Print the listing below only from the line that has "The width and" through the line that has "Given: Click the", exactly, and drop any picture.

--

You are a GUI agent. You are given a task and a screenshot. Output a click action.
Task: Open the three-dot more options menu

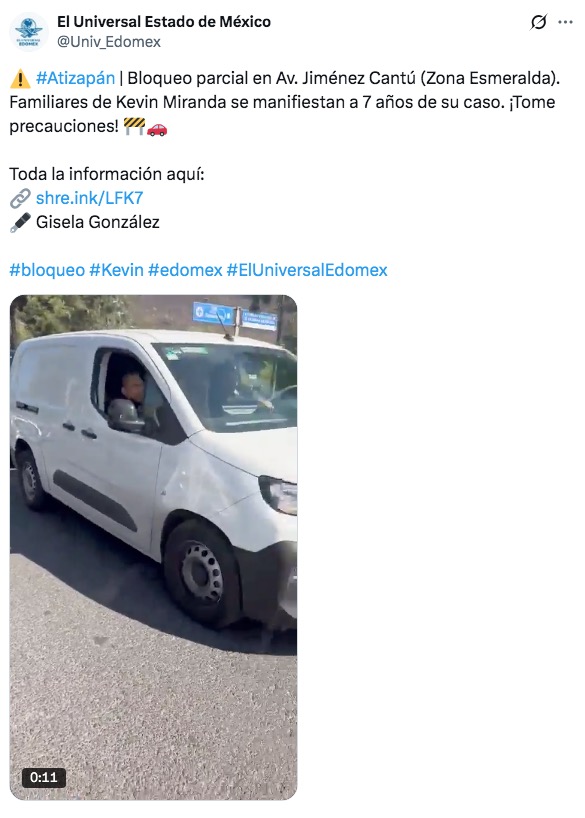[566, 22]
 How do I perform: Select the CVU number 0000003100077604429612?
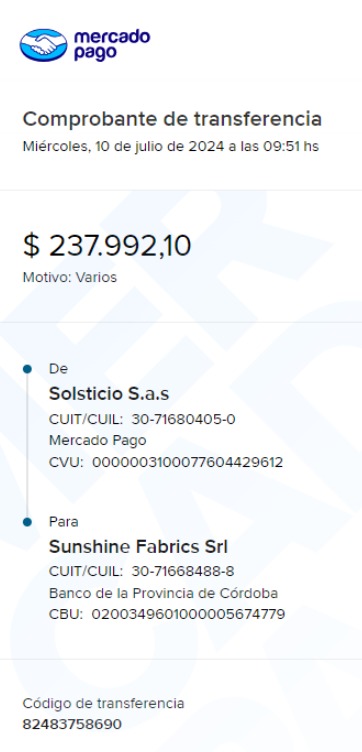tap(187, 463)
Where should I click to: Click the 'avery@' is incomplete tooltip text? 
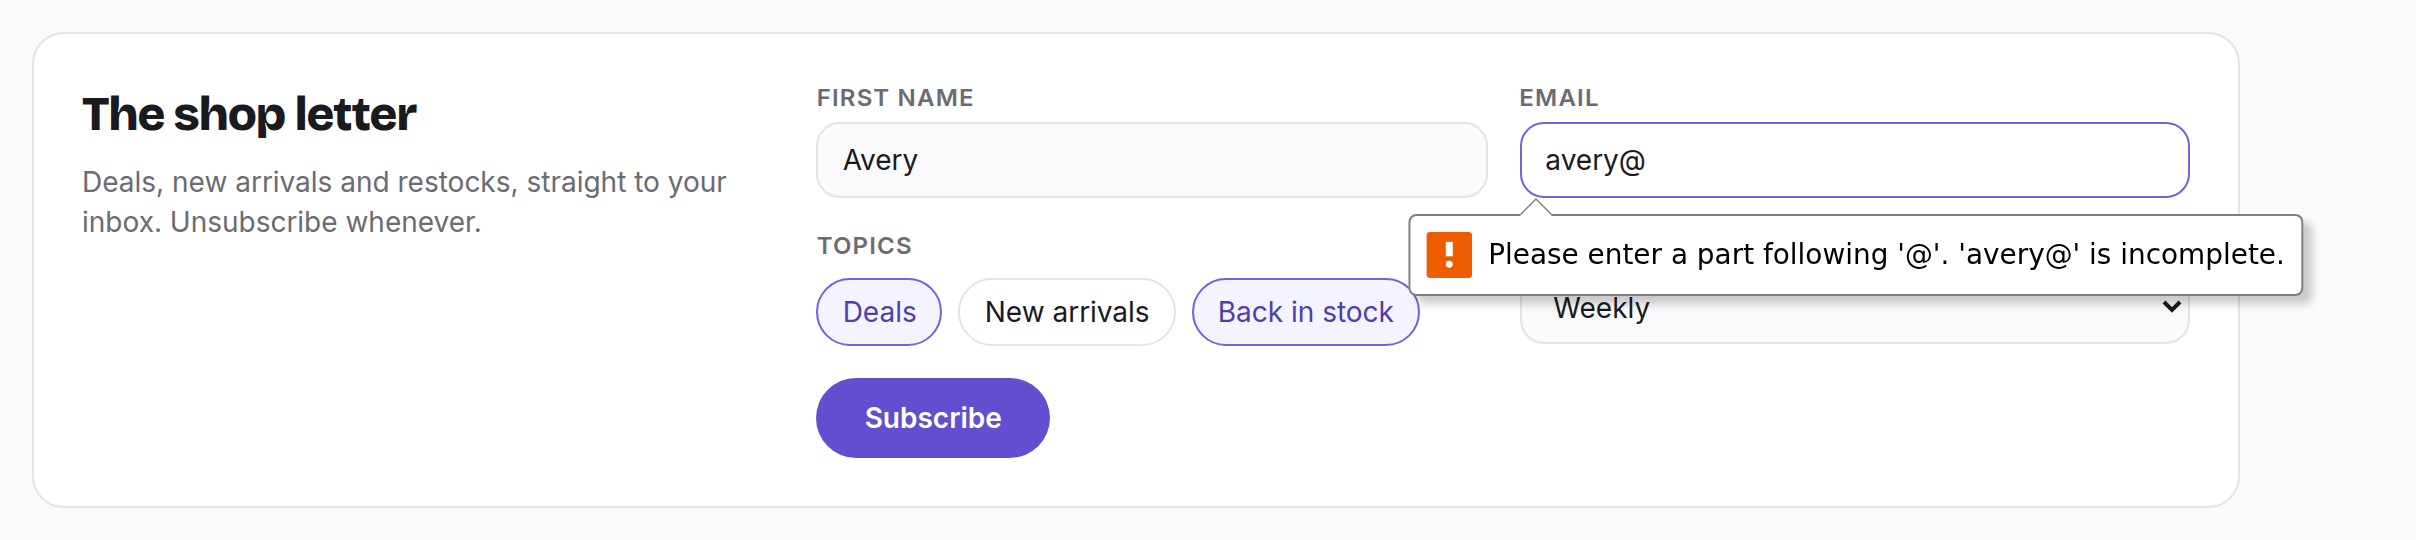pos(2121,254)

--

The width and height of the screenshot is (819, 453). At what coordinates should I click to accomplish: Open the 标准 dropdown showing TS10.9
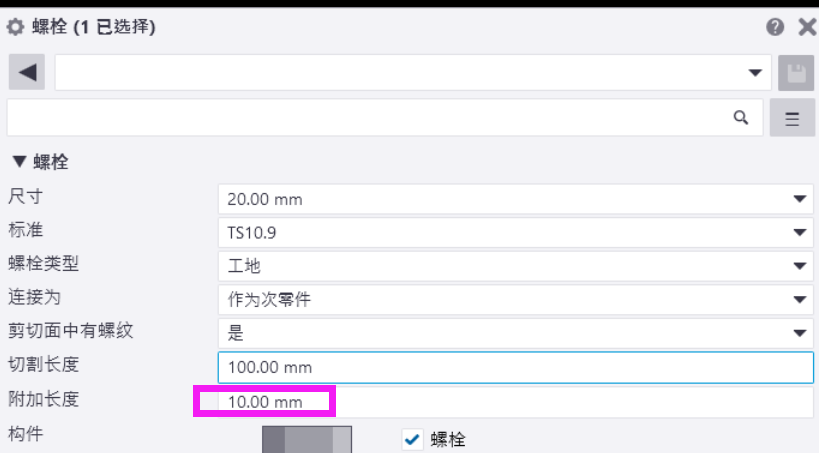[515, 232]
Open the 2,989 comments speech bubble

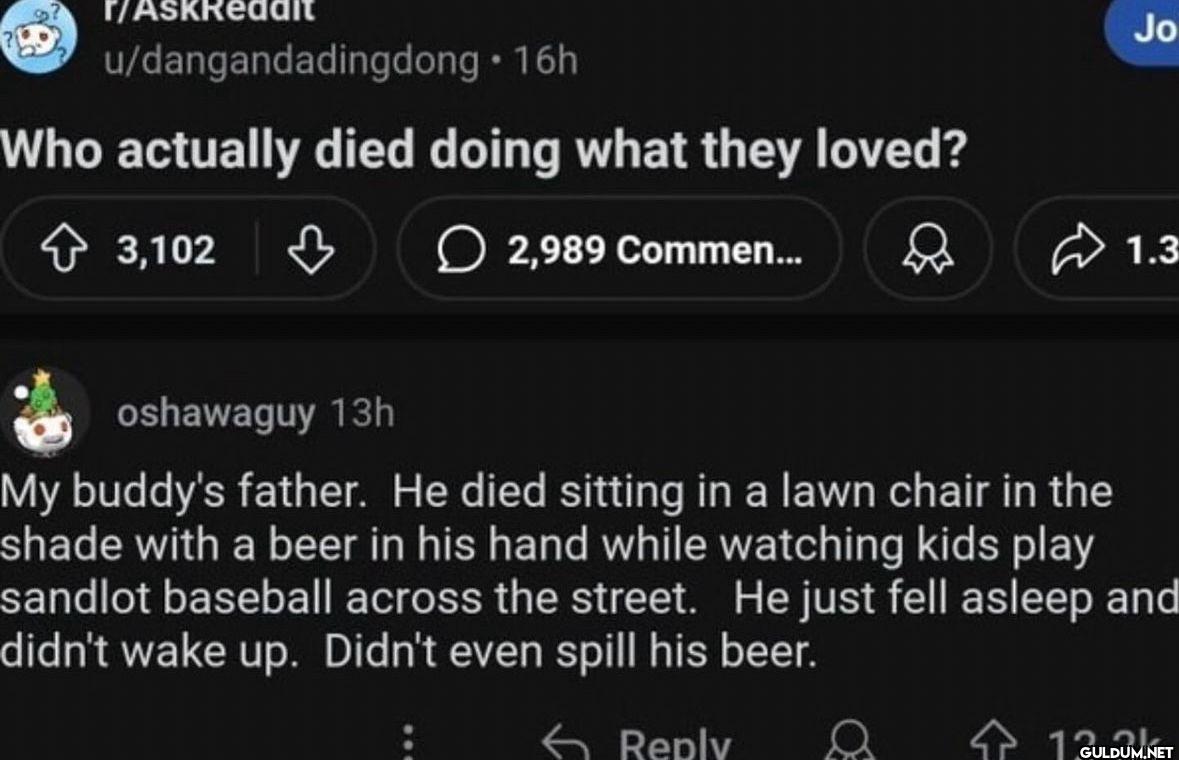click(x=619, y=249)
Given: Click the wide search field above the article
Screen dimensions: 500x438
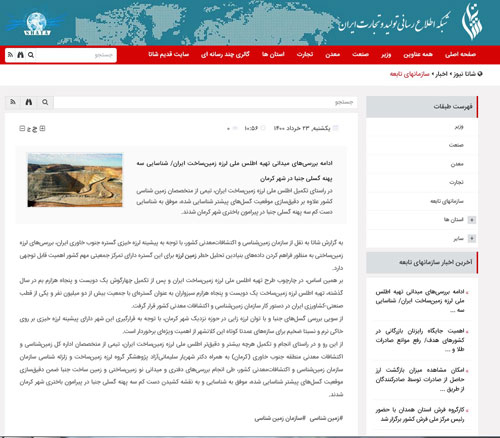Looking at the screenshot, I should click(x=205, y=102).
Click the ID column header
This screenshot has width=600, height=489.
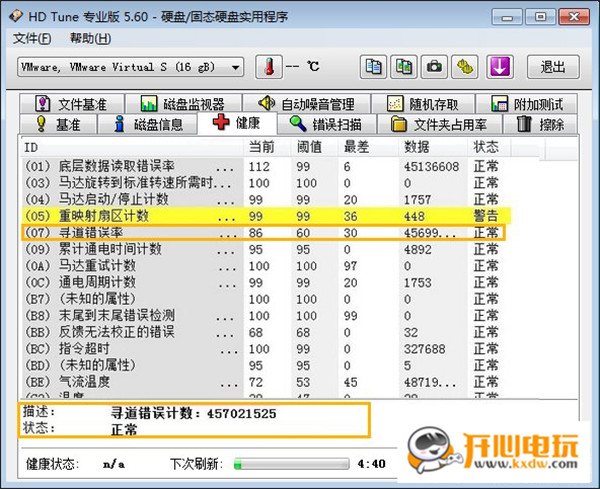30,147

--

**SOLUTION TO THIS EXERCISE:**
The width and height of the screenshot is (819, 453). At what coordinates should I click to accomplish: Open the 标准 dropdown showing TS10.9
[515, 232]
Open the 2,989 comments speech bubble

click(x=619, y=249)
Given: Click the wide search field above the article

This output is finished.